A negociação salarial dos trabalhadores do transporte coletivo de Campo Grande envolve o município, as empresas do Consórcio Guaicurus, uma potencial compradora e o sindicato da categoria. De acordo com o interventor geral, Alexandro de Oliveira, o grande número de partes envolvidas torna o cenário extremamente complexo, exigindo a criação de uma mesa conjunta de negociação.
Os motoristas têm assembleia marcada para esta terça-feira (15) com o objetivo de definir a pauta de reivindicações da Convenção Coletiva de Trabalho (CCT) de 2026/2027. Atualmente, o salário-base da categoria é de R$ 3.266,60, e o índice exato de reajuste será deliberado durante o encontro.
Alexandro detalhou que os interventores respondem pela gestão temporária do sistema em nome do município, enquanto o Consórcio Guaicurus continua como proprietário. Simultaneamente, uma possível compradora conduz negociações para assumir as empresas e o contrato de concessão, o que gera múltiplos interesses na mesa.
O interventor ressaltou que a gestão municipal temporária não pode assumir sozinha obrigações financeiras de longo prazo que ultrapassem o período de intervenção.
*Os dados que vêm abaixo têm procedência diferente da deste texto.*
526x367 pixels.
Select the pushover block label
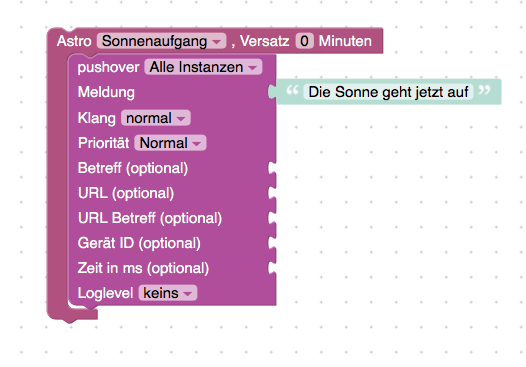coord(108,67)
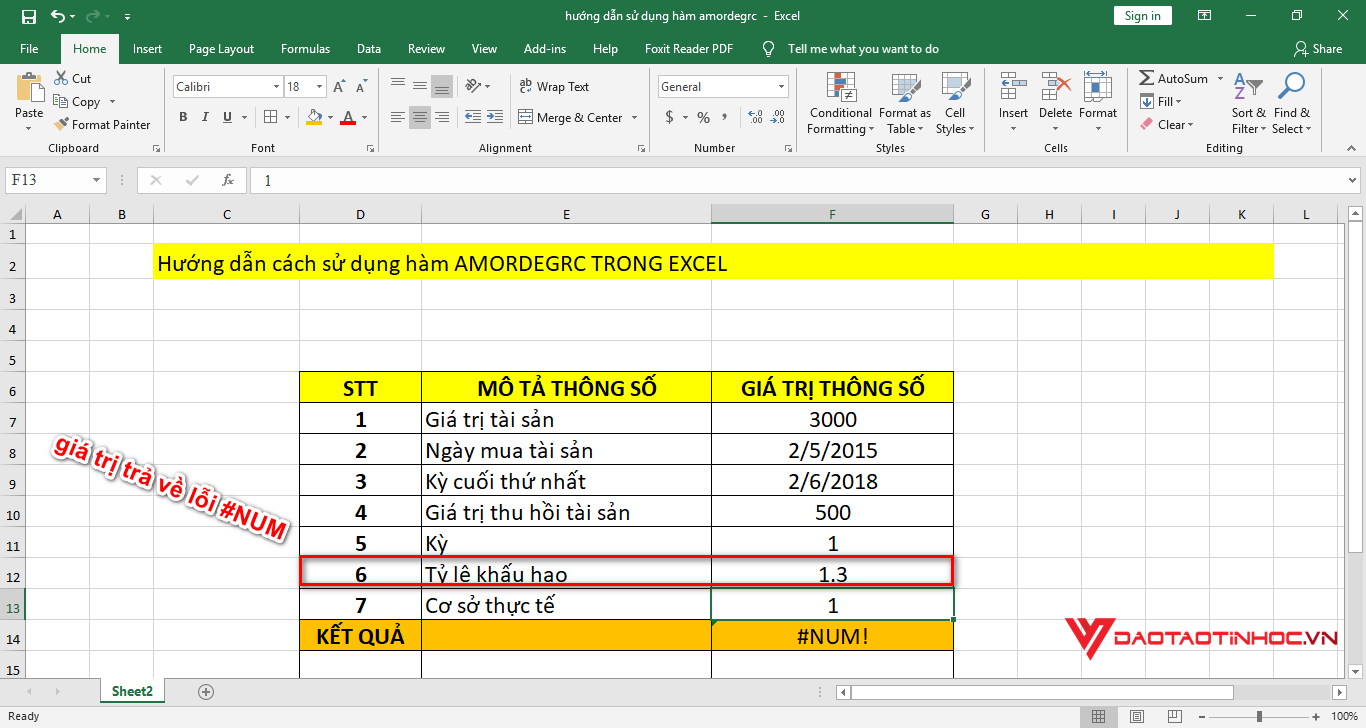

Por essa razão, a alternativa em debate é unificar todos os atores interessados e o sindicato em um único formato de diálogo.
A assembleia do STTCU-CG (Sindicato dos Trabalhadores em Transporte Coletivo Urbano de Campo Grande) ocorrerá na sede da entidade, situada na Rua Rui Barbosa, na Vila Glória. A primeira chamada está programada para as 9h, seguida pela segunda chamada às 9h30, podendo deliberar com qualquer quórum.
Conforme o secretário-geral do sindicato, Santino Cândido Meira, a pauta incluirá o reajuste salarial, a manutenção dos benefícios, o aprimoramento da jornada e melhores condições de segurança e trabalho. A diretoria também buscará autorização para conduzir as tratativas e, caso não haja avanço, a entidade poderá instaurar um dissídio coletivo.